Stored items:
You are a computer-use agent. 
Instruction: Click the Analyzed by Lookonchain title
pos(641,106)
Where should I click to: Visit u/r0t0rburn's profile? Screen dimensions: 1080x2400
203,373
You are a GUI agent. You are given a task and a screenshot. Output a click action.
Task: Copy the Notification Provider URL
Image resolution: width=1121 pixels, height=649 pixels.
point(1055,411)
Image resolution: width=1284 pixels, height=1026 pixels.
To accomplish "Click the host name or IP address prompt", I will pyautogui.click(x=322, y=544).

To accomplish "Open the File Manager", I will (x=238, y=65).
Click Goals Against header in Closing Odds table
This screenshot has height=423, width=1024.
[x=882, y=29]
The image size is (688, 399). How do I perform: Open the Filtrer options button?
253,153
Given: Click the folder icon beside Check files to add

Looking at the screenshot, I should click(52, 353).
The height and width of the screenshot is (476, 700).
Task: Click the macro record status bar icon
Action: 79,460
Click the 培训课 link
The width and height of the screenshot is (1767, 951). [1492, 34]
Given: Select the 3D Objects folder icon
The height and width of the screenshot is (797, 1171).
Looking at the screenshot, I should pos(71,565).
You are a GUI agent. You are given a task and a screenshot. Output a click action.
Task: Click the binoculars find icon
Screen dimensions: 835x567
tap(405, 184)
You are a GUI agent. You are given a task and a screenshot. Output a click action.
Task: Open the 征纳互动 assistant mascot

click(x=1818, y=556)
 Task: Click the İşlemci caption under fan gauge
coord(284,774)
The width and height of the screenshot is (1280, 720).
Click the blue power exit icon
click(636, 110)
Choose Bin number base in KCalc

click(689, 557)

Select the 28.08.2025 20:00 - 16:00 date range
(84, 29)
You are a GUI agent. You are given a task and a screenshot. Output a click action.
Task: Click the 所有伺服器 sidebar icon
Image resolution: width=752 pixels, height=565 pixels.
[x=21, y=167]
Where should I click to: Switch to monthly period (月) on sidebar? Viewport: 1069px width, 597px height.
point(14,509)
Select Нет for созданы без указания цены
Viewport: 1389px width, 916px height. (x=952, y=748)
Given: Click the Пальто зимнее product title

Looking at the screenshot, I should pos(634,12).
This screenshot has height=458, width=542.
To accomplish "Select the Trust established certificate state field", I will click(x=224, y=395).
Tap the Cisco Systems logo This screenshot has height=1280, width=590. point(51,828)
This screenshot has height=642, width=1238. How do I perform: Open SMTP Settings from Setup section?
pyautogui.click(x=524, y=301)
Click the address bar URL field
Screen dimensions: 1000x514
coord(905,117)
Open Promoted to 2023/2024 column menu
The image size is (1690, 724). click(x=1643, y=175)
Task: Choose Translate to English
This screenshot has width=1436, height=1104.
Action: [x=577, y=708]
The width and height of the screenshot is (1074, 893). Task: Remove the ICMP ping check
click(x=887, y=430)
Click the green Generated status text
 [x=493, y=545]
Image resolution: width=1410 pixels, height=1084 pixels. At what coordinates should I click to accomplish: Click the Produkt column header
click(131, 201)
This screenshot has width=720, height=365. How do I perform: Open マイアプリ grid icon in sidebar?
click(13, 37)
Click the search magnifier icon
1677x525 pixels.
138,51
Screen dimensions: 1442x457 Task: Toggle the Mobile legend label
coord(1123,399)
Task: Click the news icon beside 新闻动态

Work order →
All the data above must be copied again. Leave nothing out.

Your response →
You are a computer-use agent. 
Instruction: Click the Analyzed by Lookonchain title
pos(641,106)
Where should I click to: Visit u/r0t0rburn's profile? Screen dimensions: 1080x2400
203,373
You are a GUI agent. You are given a task and a screenshot. Output a click action.
Task: Copy the Notification Provider URL
Image resolution: width=1121 pixels, height=649 pixels.
point(1055,411)
Image resolution: width=1284 pixels, height=1026 pixels.
To accomplish "Click the host name or IP address prompt", I will pyautogui.click(x=322, y=544).

To accomplish "Open the File Manager", I will (x=238, y=65).
Click Goals Against header in Closing Odds table
This screenshot has height=423, width=1024.
[x=882, y=29]
The image size is (688, 399). How do I perform: Open the Filtrer options button?
253,153
Given: Click the folder icon beside Check files to add

Looking at the screenshot, I should click(52, 353).
The height and width of the screenshot is (476, 700).
Task: Click the macro record status bar icon
Action: 79,460
Click the 培训课 link
The width and height of the screenshot is (1767, 951). [1492, 34]
Given: Select the 3D Objects folder icon
The height and width of the screenshot is (797, 1171).
Looking at the screenshot, I should pos(71,565).
You are a GUI agent. You are given a task and a screenshot. Output a click action.
Task: Click the binoculars find icon
Screen dimensions: 835x567
tap(405, 184)
You are a GUI agent. You are given a task and a screenshot. Output a click action.
Task: Open the 征纳互动 assistant mascot

click(x=1818, y=556)
 Task: Click the İşlemci caption under fan gauge
coord(284,774)
The width and height of the screenshot is (1280, 720).
Click the blue power exit icon
click(636, 110)
Choose Bin number base in KCalc

click(689, 557)

Select the 28.08.2025 20:00 - 16:00 date range
(84, 29)
You are a GUI agent. You are given a task and a screenshot. Output a click action.
Task: Click the 所有伺服器 sidebar icon
Image resolution: width=752 pixels, height=565 pixels.
[x=21, y=167]
Where should I click to: Switch to monthly period (月) on sidebar? Viewport: 1069px width, 597px height.
point(14,509)
Select Нет for созданы без указания цены
Viewport: 1389px width, 916px height. (x=952, y=748)
Given: Click the Пальто зимнее product title

Looking at the screenshot, I should pos(634,12).
This screenshot has height=458, width=542.
To accomplish "Select the Trust established certificate state field", I will click(x=224, y=395).
Tap the Cisco Systems logo This screenshot has height=1280, width=590. point(51,828)
This screenshot has height=642, width=1238. How do I perform: Open SMTP Settings from Setup section?
pyautogui.click(x=524, y=301)
Click the address bar URL field
Screen dimensions: 1000x514
coord(905,117)
Open Promoted to 2023/2024 column menu
The image size is (1690, 724). click(x=1643, y=175)
Task: Choose Translate to English
This screenshot has width=1436, height=1104.
Action: [x=577, y=708]
The width and height of the screenshot is (1074, 893). Task: Remove the ICMP ping check
click(x=887, y=430)
Click the green Generated status text
 [x=493, y=545]
Image resolution: width=1410 pixels, height=1084 pixels. At what coordinates should I click to accomplish: Click the Produkt column header
click(131, 201)
This screenshot has width=720, height=365. How do I perform: Open マイアプリ grid icon in sidebar?
click(13, 37)
Click the search magnifier icon
1677x525 pixels.
138,51
Screen dimensions: 1442x457 Task: Toggle the Mobile legend label
coord(1123,399)
Task: Click the news icon beside 新闻动态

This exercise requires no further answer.